Among the lines below, copy each one in which "edit" appears.

Data excerpts
=== Begin Enclosure ===

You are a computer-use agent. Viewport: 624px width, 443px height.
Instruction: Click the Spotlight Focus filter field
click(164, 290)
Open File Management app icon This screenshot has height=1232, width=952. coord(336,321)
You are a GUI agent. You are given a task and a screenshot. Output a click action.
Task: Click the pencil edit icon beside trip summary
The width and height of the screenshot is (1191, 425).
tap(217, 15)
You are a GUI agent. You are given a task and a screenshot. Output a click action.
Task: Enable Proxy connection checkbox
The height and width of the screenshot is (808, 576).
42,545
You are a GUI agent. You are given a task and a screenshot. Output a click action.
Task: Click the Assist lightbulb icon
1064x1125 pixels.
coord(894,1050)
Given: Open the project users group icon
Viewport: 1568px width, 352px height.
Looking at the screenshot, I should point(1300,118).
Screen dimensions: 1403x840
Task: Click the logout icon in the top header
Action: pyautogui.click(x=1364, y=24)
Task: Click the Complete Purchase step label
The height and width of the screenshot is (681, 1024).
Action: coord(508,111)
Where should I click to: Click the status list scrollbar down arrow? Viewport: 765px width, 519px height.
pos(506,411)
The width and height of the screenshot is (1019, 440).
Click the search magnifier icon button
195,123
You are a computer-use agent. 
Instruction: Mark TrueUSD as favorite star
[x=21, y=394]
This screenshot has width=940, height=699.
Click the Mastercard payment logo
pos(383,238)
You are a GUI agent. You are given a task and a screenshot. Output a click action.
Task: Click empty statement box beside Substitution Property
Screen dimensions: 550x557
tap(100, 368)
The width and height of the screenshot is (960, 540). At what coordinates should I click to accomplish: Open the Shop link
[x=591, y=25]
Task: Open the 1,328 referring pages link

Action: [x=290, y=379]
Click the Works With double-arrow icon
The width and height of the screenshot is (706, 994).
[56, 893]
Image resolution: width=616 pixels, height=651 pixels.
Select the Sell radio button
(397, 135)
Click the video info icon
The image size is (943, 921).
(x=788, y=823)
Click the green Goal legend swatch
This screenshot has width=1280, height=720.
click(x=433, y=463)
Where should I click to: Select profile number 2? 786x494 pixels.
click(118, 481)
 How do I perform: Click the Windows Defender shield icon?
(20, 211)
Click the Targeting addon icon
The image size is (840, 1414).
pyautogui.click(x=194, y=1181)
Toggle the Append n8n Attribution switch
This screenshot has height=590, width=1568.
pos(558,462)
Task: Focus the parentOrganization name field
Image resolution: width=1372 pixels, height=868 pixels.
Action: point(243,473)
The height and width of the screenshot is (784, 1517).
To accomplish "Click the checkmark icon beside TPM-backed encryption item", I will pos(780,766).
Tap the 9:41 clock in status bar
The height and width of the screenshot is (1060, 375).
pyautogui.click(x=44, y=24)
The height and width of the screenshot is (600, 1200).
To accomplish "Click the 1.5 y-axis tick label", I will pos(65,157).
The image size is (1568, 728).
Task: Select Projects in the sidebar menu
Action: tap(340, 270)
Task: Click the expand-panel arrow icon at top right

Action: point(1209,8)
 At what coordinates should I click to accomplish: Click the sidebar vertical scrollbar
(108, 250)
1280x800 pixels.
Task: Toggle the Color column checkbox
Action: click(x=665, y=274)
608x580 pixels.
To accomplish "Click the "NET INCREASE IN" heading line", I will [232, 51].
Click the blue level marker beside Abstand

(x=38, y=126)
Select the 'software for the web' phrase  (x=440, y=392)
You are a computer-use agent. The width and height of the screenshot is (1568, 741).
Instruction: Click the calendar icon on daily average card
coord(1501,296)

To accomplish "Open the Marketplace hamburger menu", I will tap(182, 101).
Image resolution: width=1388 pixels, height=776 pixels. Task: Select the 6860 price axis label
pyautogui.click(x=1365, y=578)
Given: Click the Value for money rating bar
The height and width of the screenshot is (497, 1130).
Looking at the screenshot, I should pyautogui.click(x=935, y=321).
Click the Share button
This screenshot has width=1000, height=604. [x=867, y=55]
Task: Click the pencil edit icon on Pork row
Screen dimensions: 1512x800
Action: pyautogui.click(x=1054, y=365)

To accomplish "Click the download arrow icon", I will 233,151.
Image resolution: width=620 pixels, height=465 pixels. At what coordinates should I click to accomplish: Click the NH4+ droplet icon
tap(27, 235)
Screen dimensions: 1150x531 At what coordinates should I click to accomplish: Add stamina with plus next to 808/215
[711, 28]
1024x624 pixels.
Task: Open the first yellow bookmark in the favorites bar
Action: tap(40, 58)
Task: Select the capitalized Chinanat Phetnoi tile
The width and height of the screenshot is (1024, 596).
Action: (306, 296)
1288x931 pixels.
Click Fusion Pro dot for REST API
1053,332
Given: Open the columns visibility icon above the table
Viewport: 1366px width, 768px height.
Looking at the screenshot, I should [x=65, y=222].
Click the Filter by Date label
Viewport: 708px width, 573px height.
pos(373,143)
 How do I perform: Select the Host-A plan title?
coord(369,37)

=== End Enclosure ===

» Exercise result
Task: Click the pencil edit icon beside trip summary
Task: Click the pencil edit icon on Pork row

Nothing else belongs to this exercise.